Hugs and sloppy kisses,
Baldrick
The (AIM-9)B-reel
In which you might start having doubts about our new weapon
The loadout options are rather average, the entire Mk.80 series are on display. SF2 also has a couple of later modifications of F-100D, but none of them support AGM-12 Bullpup. In fact, Bullpup is completely absent from the sim. Probably, because the developer found manual guidance too hardcore.
P.S.
Makrond posted:
The 'strange fins' on the wings of the Super Sabre are wing fences. They're basically omnipresent on early Cold War-era jets, partly because swept wings have a tendency to stall in horrible ways, and partly because designing planes right the first time is hard. The short version is, wing fences make the plane more predictable when it stalls and makes it less likely to do something that makes the stall worse, such as pitch up hard and enter an unrecoverable spin.
The longer version:
Vortices on the top of the wing increase drag and reduce effective lift, which makes the wing very likely to stall. These vortices can be caused by, among other things, boundary layer separation at high angles of attack (ie, a plane pitching up sharply). In the F-100D's case they placed the wing fences near the ends of the wings, preventing the vortices from spreading to the wingtips (well, unless you really fuck up) and stopping the airflow from turning too far spanwise ('sideways' from the perspective of the wing) at low speeds. This prevents the sudden pitch-up that the F-100A and other early Century-series fighters suffered from when entering both high-speed and low-speed stall states, which would generally then result in a flat spin, a very dangerous type of spin that is difficult to recover from. The other side of this however is that because the rest of the wing will still have vortices on top, the plane will still drop one wing and enter a spin in a high-speed stall (pitching up too sharply at speed). Fortunately, it will likely be a steep spin with the nose already pointing below the horizon, making recovery easier. The F-100D is also better balanced and has a slightly lower wing loading than its predecessors, giving it a much better chance of recovery from a steep spin.

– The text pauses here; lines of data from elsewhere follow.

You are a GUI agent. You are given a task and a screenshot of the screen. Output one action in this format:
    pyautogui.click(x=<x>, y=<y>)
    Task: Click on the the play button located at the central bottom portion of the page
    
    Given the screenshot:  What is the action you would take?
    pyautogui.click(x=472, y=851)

The A-6 Intruder (as well as plenty of Russian jets such as the MiG-17) also has wing fences near the wingtips, but has a second set closer to the fuselage, near the wing roots. The closer set of wing fences prevents vortices from spreading along the length of the wing in the first place, which effectively reduces the stall speed of the plane and makes it very gradually enter a stall state as the vortices take time to spread over/around the fences. This is a nice feature in a subsonic attacker that has to land on a carrier - catching the tailhook on the arrestor wires requires deliberately increasing the angle of attack at low speeds, which will very quickly cause all kinds of problems, especially with swept wings.